The fight against the mafia is the workhorse of the young Christian Democrat: the first assignment received by the then secretary Ciriaco de Mita was to reclaim the Sicilian DC, in which Vito Ciancimino and Salvo Lima had a leading role at the time. In this capacity, in 1985 Mattarella promoted the formation in Palermo of a municipal council for renewal led by Leoluca Orlando (still today mayor of the Sicilian capital, for the fourth time), who had been one of his brother Piersanti's collaborators in the Region.

In 1987, on the other hand, his first position in the Government arrives: first with Giovanni Goria and then with Ciriaco De Mita he is Minister of Relations with Parliament, while in 1989 he becomes Minister of Public Education in the sixth Andreotti government. Under that mandate, the controversial reform of the radio and television system, the so-called Mammi law, accused of having benefited the dominant position of Silvio Berlusconi's Fininvest. For that affair, together with other ministers of the DC left current, Mattarella resigned in 1990.

In the dramatic years of Tangentopolis (from which he was only touched but fully acquitted of the accusation of a Sicilian entrepreneur of having received 50 million lire and petrol vouchers) became deputy secretary of the DC and was re-elected to the Chamber in 1992, the year in which he also assumed the direction of the Christian Democrat newspaper "The people". In 1993 he is the author of the law that made him famous: the reform of the electoral system, nicknamed Mattarellium, which will be used in the following year's general elections but also in 1996 and 2001, before the advent - in 2005 - of the Porcellum, which was then declared unconstitutional in 2013 (by a ruling of the Consulta also voted by Mattarella) and about to be replaced by the Italicum.

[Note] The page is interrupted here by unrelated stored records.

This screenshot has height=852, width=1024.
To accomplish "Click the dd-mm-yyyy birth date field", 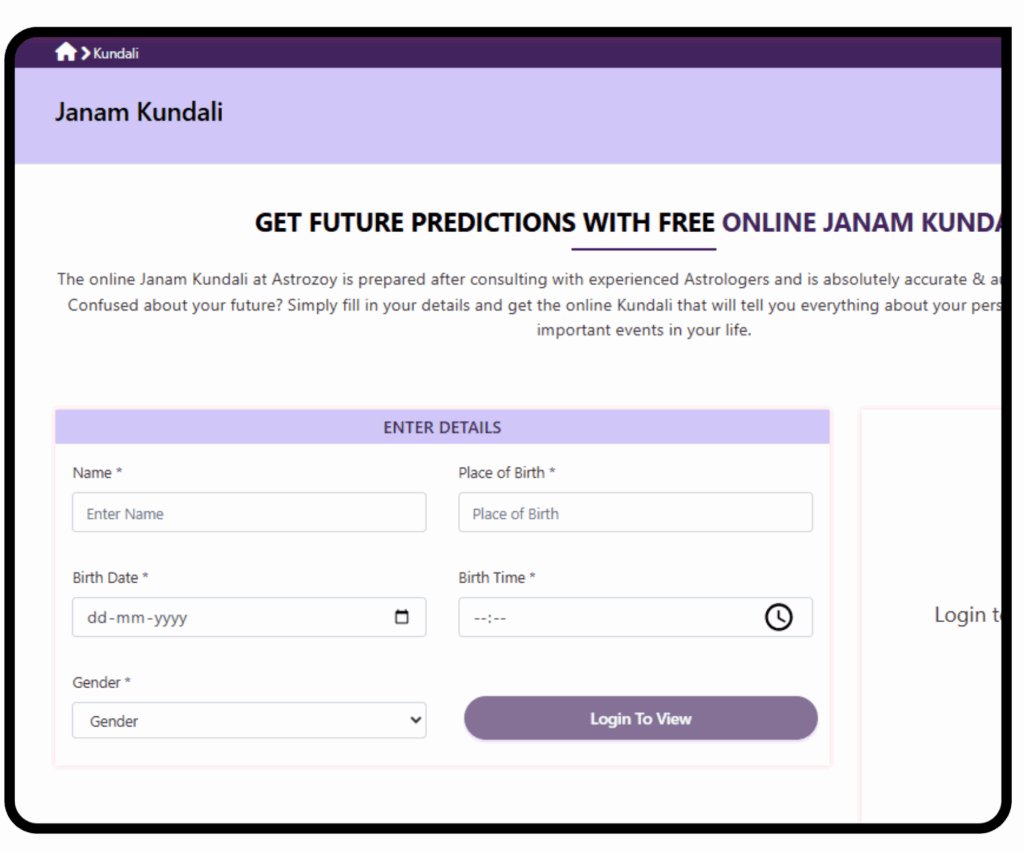I will [249, 617].
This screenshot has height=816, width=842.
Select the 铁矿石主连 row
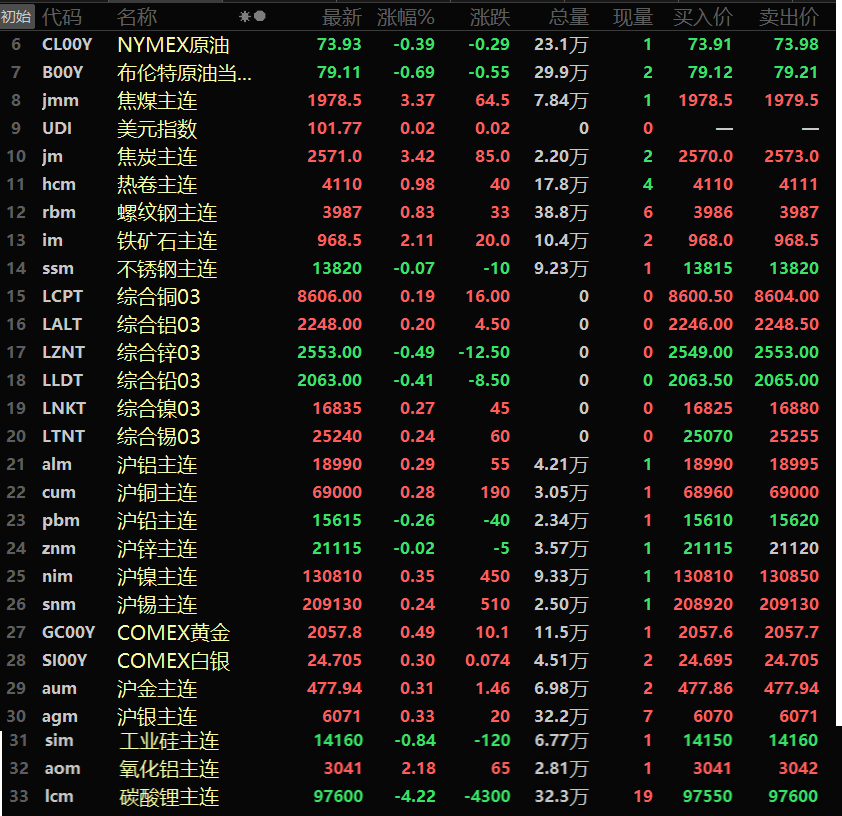[x=166, y=241]
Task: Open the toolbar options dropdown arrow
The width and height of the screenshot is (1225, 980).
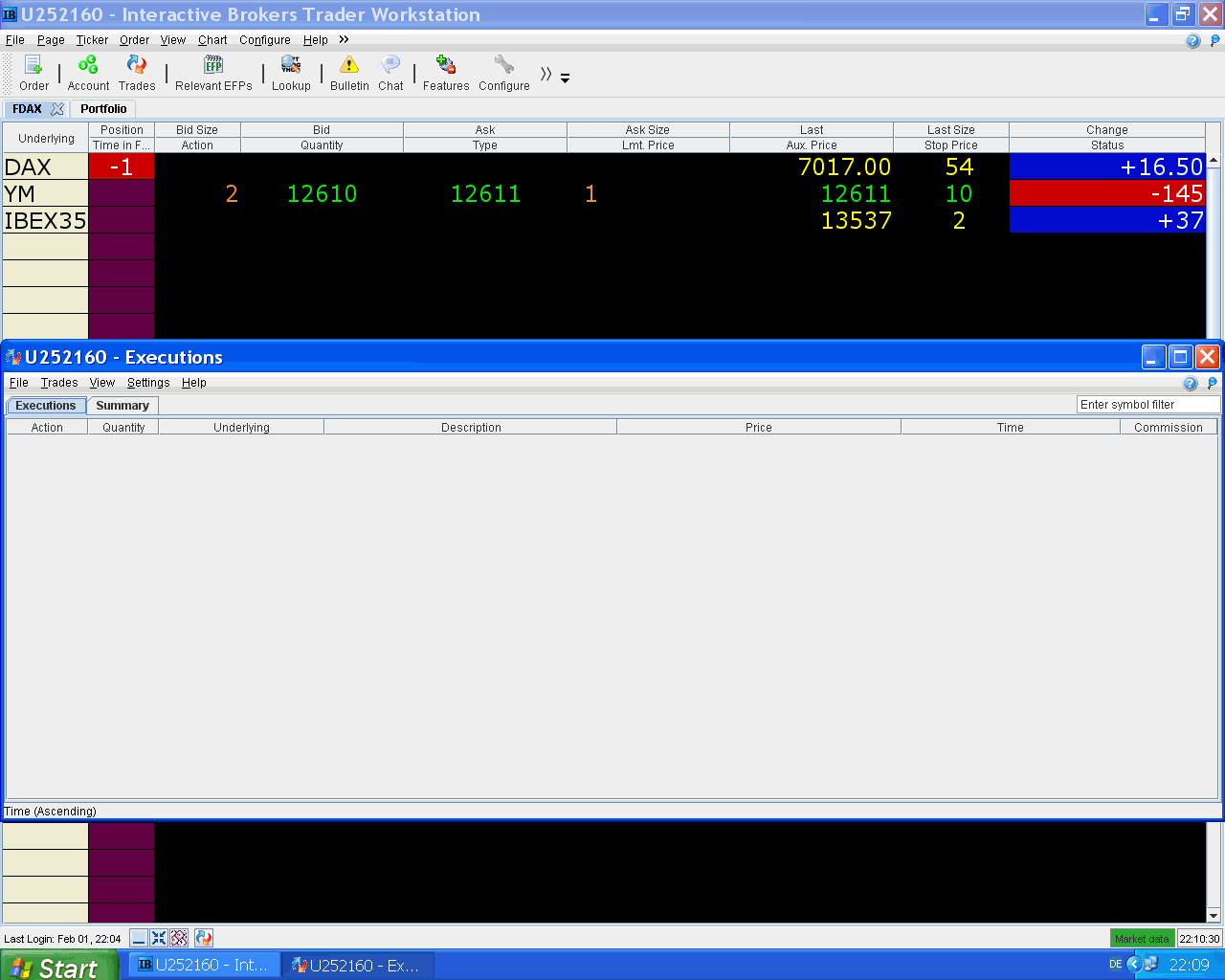Action: pos(565,78)
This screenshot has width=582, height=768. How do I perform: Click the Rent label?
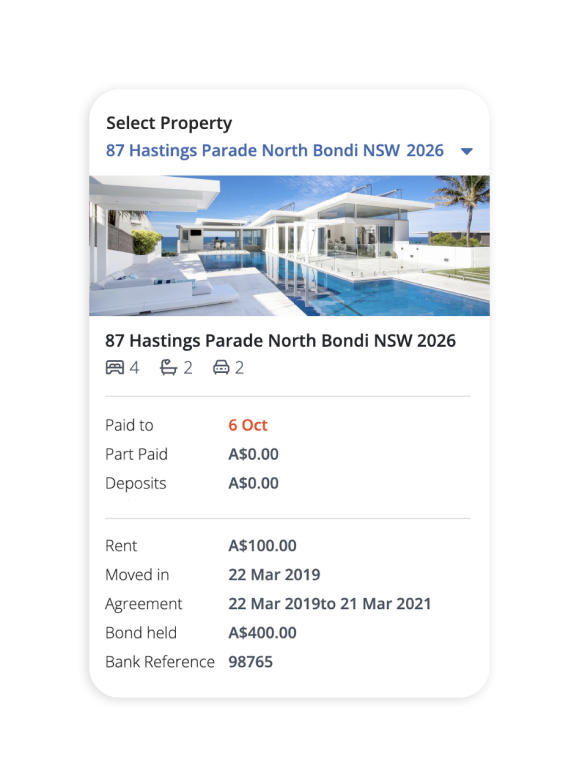click(x=121, y=546)
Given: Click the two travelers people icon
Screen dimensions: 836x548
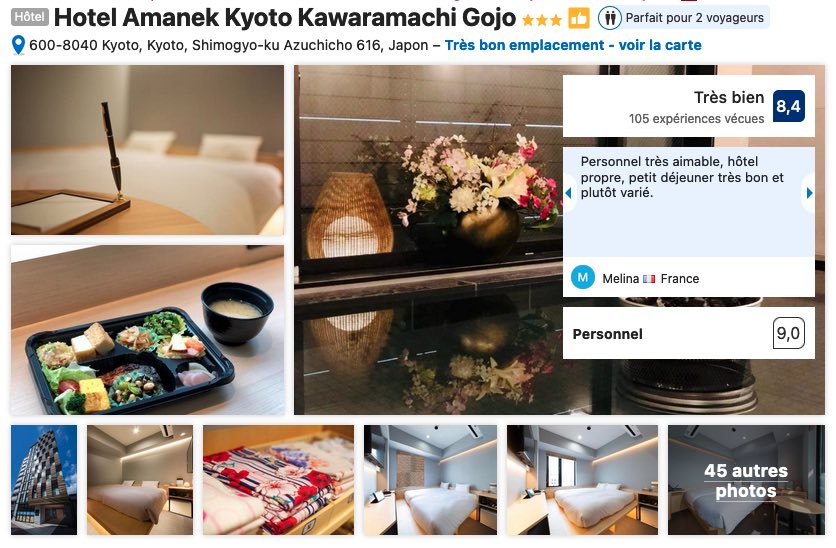Looking at the screenshot, I should click(610, 18).
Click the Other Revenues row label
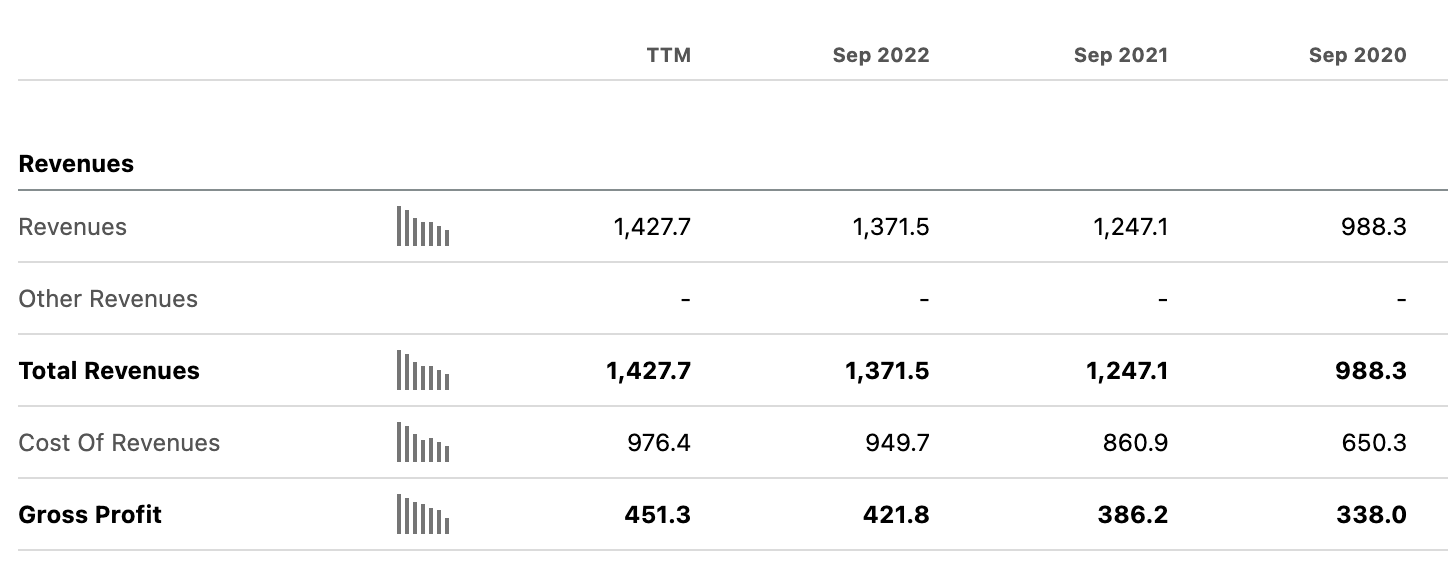The image size is (1448, 580). click(x=108, y=299)
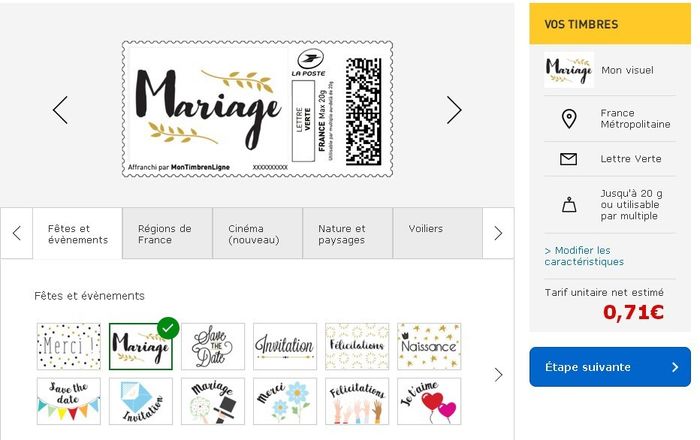The image size is (700, 440).
Task: Open the Modifier les caractéristiques link
Action: coord(584,256)
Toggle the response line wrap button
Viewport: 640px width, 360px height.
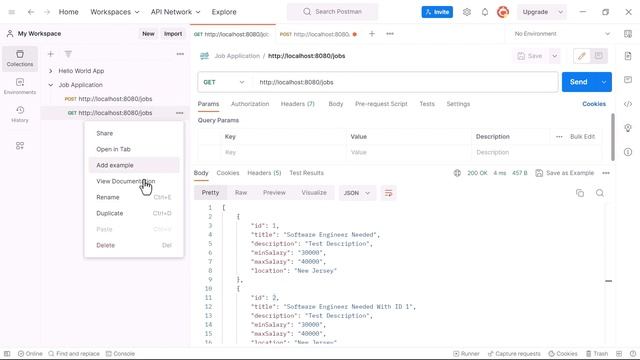coord(388,193)
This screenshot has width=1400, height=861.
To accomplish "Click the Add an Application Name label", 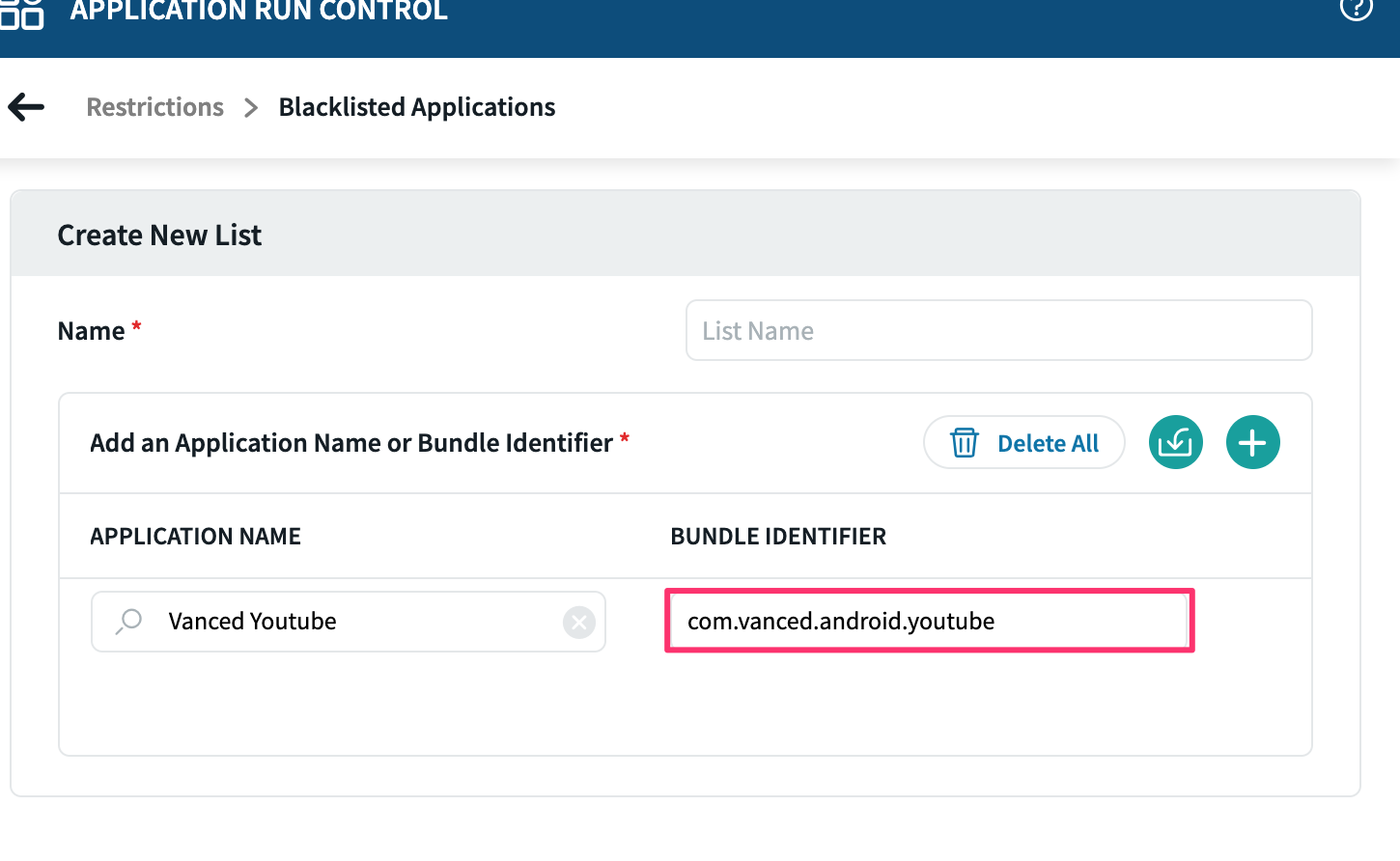I will click(x=351, y=443).
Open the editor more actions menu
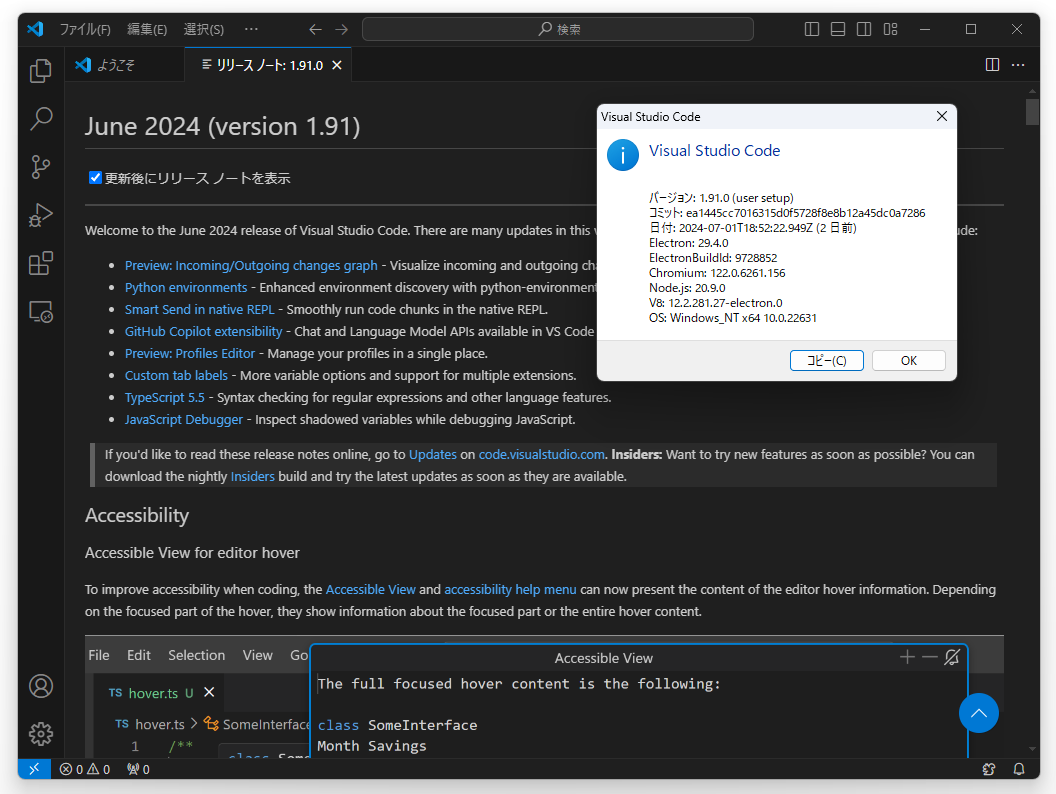The width and height of the screenshot is (1056, 794). [x=1018, y=64]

In the mid-90s he was one of the proponents of the new Italian Popular Party, built on the rubble of the old DC decimated by the Mani Pulite investigation. It was precisely with the PPI led by Martinazzoli that he was re-elected to Parliament in 1994 and 1996: but the change of hands from Martinazzoli to Buttiglione, more inclined to an alliance with Berlusconi's centre-right, would determine his progressive removal. 

At this point, he who was one of the most fervent supporters of the candidacy of Romano Prodi at the helm of the Ulivo, he approaches the center-left and adheres to the current which in a few years will become the party of La Margherita. In the meantime, two important government assignments arrived for him: in 1998 he was vice president of the Council of the first D'Alema government, while for a year and a half, between December 1999 and June 2001, he became Minister of Defense before the D'Alema-bis and then the Amato government.

In the general elections of 2006 he was a candidate on the Ulivo list and was elected deputy for the seventh time. In 2007 he actively participated in the establishment of the Democratic Party, of which he was one of the drafters of the founding manifesto. However, that remains his last political commitment: after the dissolution of the Chambers in 2008 he does not run again for early elections, and since 2011 he has been looking at politics from above, as guarantor of the Constitution, a role for which he is now called to become the first office of the state.